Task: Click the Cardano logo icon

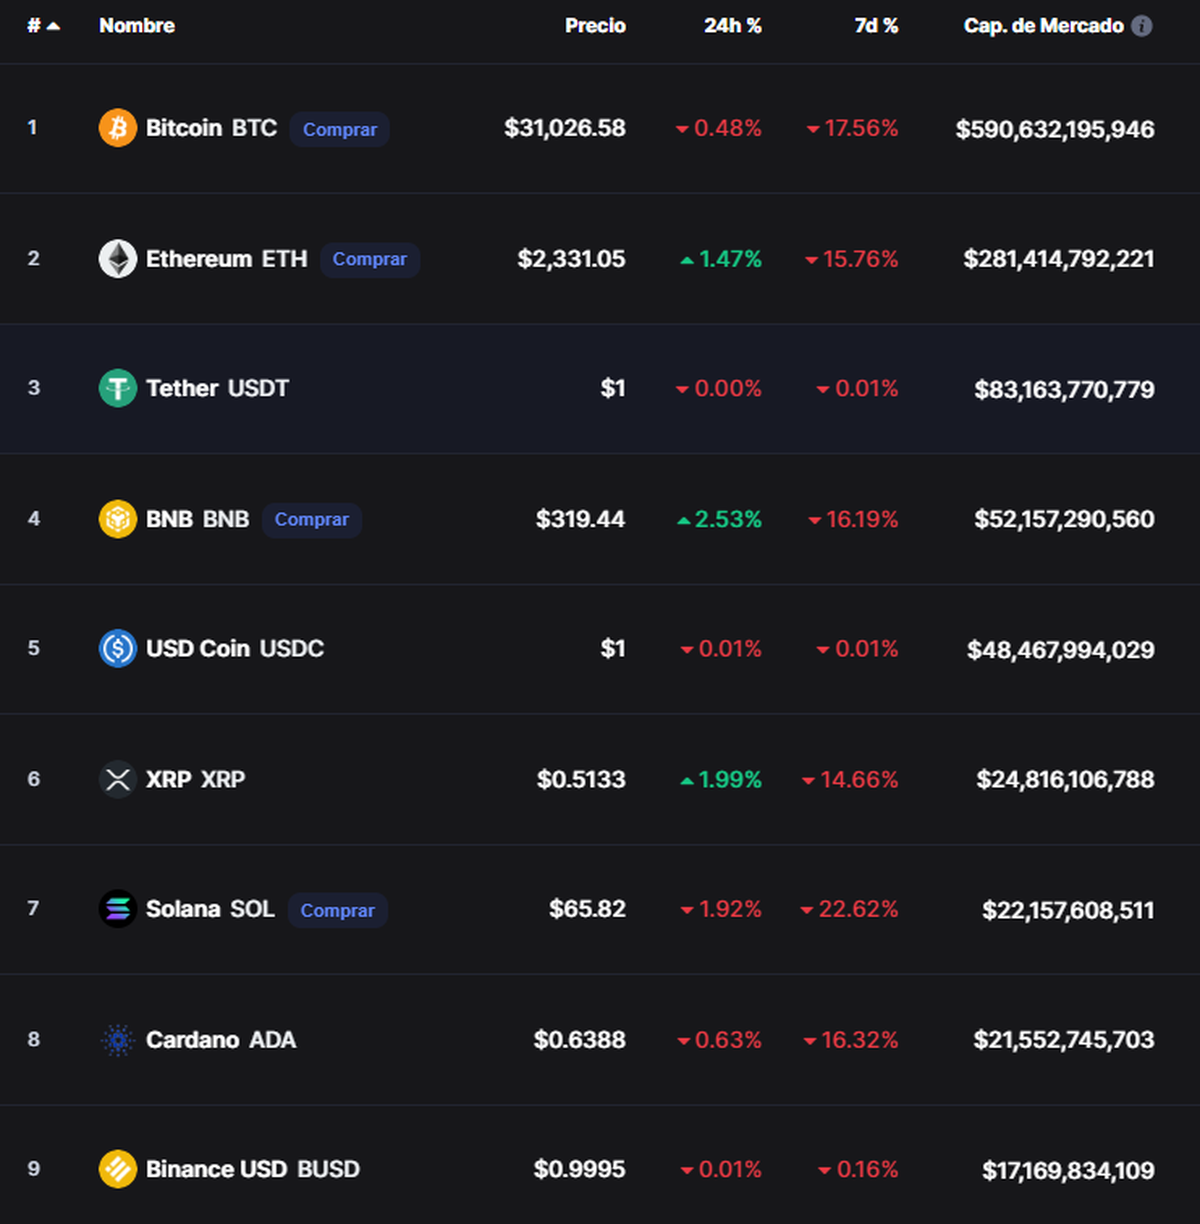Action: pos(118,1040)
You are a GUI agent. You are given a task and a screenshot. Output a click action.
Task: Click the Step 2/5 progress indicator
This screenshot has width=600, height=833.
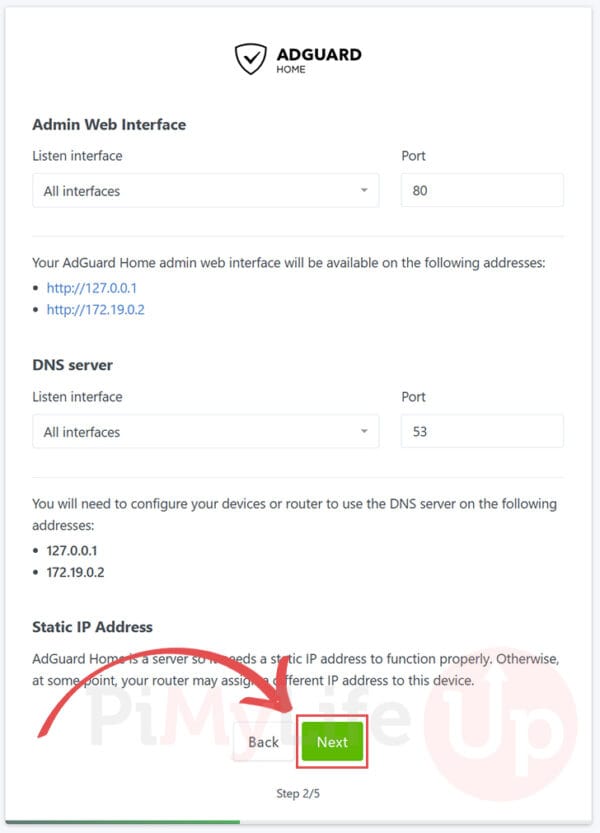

What to work on
Using the listing above, work out how many of its lines include "screenshot", and give only the result.

Finished exercise
2